In cs231n/layers.py, implement the backward pass for layer normalization in the function layernorm_backward.

def layernorm_backward(dout, cache):
    """
    Backward pass for layer normalization.

    For this implementation, you can heavily rely on the work you've done already
    for batch normalization.

    Inputs:
    - dout: Upstream derivatives, of shape (N, D)
    - cache: Variable of intermediates from layernorm_forward.

    Returns a tuple of:
    - dx: Gradient with respect to inputs x, of shape (N, D)
    - dgamma: Gradient with respect to scale parameter gamma, of shape (D,)
    - dbeta: Gradient with respect to shift parameter beta, of shape (D,)
    """
    ###########################################################################
    # TODO: Implement the backward pass for layer norm.                       #
    #                                                                         #
    # HINT: this can be done by slightly modifying your training-time         #
    # implementation of batch normalization. The hints to the forward pass    #
    # still apply!                                                            #
    ###########################################################################
    gamma, x_hat, x, _mean, _var ,eps = cache
    N = x_hat.shape[1]
    dgamma = np.sum(dout * x_hat, axis = 0)
    dbeta = np.sum(dout, axis = 0)
    dx_hat = (dout * gamma).T
    # 把前面的BN代码复制过来
    a = np.sqrt(_var + eps)
    # 先计算方差
    dvar = np.sum(- 0.5 * (x - _mean) * dx_hat / a ** 3, axis=0)
    dmean = np.sum(- dx_hat / a, axis=0) + dvar * np.sum(-2 * (x - _mean), axis=0) / N
    dx = dx_hat / a + dmean / N + 2 * dvar * (x - _mean) / N

    dx = dx.T
    return dx, dgamma, dbeta

5.3 Fully Connected Nets with Layer Normalization

Modify cs231n/classifiers/fc_net.py to add layer normalization to the FullyConnectedNet. When the normalization flag is set to "layernorm" in the constructor, you should insert a layer normalization layer before each ReLU nonlinearity.
只需要把之前在fcn_net.py中对BN进行的定义再对LN定义一遍就行，过程都差不多，这里直接放结果：

ln_solvers_bsize, solver_bsize, batch_sizes = run_batchsize_experiments('layernorm')

plt.subplot(2, 1, 1)
plot_training_history('Training accuracy (Layer Normalization)','Epoch', solver_bsize, ln_solvers_bsize, \
                      lambda x: x.train_acc_history, bl_marker='-^', bn_marker='-o', labels=batch_sizes)
plt.subplot(2, 1, 2)
plot_training_history('Validation accuracy (Layer Normalization)','Epoch', solver_bsize, ln_solvers_bsize, \
                      lambda x: x.val_acc_history, bl_marker='-^', bn_marker='-o', labels=batch_sizes)

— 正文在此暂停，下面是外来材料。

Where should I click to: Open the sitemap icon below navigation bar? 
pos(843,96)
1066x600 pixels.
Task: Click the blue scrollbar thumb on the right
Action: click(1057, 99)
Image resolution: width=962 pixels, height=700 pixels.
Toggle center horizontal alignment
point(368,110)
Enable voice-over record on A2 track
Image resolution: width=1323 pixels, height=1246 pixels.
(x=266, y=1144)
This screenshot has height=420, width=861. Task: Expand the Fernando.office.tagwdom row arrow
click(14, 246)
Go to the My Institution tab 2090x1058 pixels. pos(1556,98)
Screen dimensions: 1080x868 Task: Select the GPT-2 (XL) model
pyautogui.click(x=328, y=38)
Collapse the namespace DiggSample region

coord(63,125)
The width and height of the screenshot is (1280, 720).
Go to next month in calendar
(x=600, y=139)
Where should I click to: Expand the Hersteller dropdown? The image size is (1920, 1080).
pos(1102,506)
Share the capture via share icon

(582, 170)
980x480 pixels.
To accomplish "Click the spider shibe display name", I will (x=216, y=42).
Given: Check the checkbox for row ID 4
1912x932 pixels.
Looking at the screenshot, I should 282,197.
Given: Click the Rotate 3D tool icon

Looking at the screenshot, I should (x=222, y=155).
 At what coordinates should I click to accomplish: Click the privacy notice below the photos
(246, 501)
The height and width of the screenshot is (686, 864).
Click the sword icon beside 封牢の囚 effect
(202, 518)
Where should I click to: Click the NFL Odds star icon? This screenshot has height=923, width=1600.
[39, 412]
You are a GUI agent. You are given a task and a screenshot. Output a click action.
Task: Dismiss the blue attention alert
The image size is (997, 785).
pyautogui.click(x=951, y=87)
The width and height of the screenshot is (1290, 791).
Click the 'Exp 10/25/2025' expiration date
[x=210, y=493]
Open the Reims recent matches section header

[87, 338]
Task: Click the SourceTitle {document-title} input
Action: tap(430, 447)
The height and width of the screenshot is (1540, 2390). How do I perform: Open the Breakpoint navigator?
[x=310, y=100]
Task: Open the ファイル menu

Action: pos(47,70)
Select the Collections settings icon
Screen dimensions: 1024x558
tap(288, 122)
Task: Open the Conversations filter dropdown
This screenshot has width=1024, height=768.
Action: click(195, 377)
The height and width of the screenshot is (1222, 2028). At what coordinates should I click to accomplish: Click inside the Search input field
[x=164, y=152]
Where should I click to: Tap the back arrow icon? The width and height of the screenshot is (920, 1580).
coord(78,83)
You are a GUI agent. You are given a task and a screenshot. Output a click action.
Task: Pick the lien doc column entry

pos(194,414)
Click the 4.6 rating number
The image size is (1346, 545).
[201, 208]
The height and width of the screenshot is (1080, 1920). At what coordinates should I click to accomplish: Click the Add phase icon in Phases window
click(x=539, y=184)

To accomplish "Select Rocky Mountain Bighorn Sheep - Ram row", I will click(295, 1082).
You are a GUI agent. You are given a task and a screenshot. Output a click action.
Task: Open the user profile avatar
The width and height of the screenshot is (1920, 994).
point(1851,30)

plt.gcf().set_size_inches(15, 10)
plt.show()

在这里插入图片描述
可以发现，batchsize对LN的影响要比对BN的影响小
Q：
When is layer normalization likely to not work well, and why?

Using it in a very deep network
Having a very small dimension of features
Having a high regularization term

A：因为LN是对一层神经元上进行归一化，所以，其结果可能会受该层神经元的数目影响，即2的影响要大些。